Anyway, the point is that the current revival certainly does have visuals — did I mention them? — and it’s a dazzler, looking as bright as ever, and performed with irresistible conviction and wit. I couldn’t say how many of director John Cox’s original actions and expressions have survived since 1975 (Hockney’s front cloth lists him as ‘Producer’ — it’s that old), but Cox is still in charge so I suspect it’s pretty much pristine. It certainly feels that way. There’s a crispness and an appropriateness to every gesture, and the ensembles have a particular playfulness — the chorus quietly stashes itself away in cupboards during the brothel scene, like so much scenery. The actual scenery is less biddable, and the lengthy set changes are the only serious reminder of the production’s age (if they’re this slow in a 21st-century theatre, they must have been longer than Parsifal in 1975).
Still, the action dances along, and the cast is outstanding, with Frederick Jones playing Tom Rakewell as a good-natured naïf, and singing with a purity and sweetness that’s matched, with intense sympathy, by Nardus Williams as Anne Trulove. These two are sundered halves of the same whole, and Williams’s candid, expressive acting succeeded in evoking pity for Stravinsky’s cut-out characters. Rosie Aldridge is ripe and dignified as Baba the Turk; there were quite a few laughs, and she got the biggest. True to form, Stravinsky gives most humanity to the Devil, and Sam Carl sauntered away with the part of Nick Shadow — poised, droll and radiating plausibility, whether cajoling his way around Stravinsky’s mock-baroque courtesies, or using his sulphurous bass-baritone to drain all remaining light from the (genuinely chilling) graveyard scene.
Kerem Hasan conducted briskly but warmly, underlining the moments when Stravinsky teases us with the prospect (however fleeting) of actual emotional commitment. In a revival as good as this, the Hockney/Cox Rake’s Progress remains one of the supreme achievements of modern operatic production. Catch it while you still can because I don’t hold out much hope for Stravinsky in the opera house if and when this staging is finally retired.
The Philharmonia’s new principal conductor, Santtu-Matias Rouvali (we’re to call him ‘Santtu’, apparently), exhumed Lorin Maazel’s 70-minute orchestral paraphrase of Wagner’s Ring ‘without words’. It’s a maddening, stop-start patchwork that never really gave Rouvali the opportunity (presumably the point of the exercise) to demonstrate his command of long-range musical argument. It did, however, reveal the supercharged translucency of the Philharmonia’s sound under his baton. The strings, in particular, sounded ecstatic; the low brass seemed rather less engaged.

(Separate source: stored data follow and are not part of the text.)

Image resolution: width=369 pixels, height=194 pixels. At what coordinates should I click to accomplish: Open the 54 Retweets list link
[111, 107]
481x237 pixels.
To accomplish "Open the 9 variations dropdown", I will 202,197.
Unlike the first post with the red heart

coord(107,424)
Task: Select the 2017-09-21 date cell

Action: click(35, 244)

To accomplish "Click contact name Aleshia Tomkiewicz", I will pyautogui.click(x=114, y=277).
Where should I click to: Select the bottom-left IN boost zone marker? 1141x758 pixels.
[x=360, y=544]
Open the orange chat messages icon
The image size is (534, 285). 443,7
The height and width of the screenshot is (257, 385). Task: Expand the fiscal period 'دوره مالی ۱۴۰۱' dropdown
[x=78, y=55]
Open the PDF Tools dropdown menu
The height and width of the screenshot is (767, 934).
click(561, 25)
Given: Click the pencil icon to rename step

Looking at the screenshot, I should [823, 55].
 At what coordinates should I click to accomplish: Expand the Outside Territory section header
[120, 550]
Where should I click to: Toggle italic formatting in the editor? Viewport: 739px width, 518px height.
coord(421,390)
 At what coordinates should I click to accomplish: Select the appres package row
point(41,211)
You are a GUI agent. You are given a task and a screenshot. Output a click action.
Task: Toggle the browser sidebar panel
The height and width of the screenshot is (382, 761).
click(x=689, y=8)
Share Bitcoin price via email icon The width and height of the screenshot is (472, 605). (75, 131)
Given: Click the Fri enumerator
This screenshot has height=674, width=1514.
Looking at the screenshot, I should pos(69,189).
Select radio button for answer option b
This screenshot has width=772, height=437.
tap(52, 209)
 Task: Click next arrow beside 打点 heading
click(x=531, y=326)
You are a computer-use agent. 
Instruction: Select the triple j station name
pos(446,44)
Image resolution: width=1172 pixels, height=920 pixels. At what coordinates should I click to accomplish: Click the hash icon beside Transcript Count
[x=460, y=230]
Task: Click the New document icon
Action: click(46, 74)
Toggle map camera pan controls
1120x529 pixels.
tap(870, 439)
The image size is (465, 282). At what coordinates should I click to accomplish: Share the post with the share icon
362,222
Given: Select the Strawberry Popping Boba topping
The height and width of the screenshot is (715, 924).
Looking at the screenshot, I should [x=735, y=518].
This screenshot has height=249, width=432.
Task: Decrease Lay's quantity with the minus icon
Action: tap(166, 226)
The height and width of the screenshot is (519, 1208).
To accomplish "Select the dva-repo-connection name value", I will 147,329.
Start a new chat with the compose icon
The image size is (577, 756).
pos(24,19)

They’d begun with Richard Strauss’s Four Last Songs, which the programme book reminded us had been premièred by Kirsten Flagstad with this same orchestra in 1950. In 2021, Miah Persson supplied vocal Scandi-chic — clean-lined and sunny but no less affecting for it, and anyway, Strauss provides all the opulence that’s required. Curious to think that these four songs now sound so timeless while The Rake’s Progress, premièred just over a year later in 1951, feels as dated as peas in aspic. The smart money back then was on Strauss’s irrelevance and Stravinsky’s continuing ascent. Possibly Nick Shadow had a hand in that particular wager.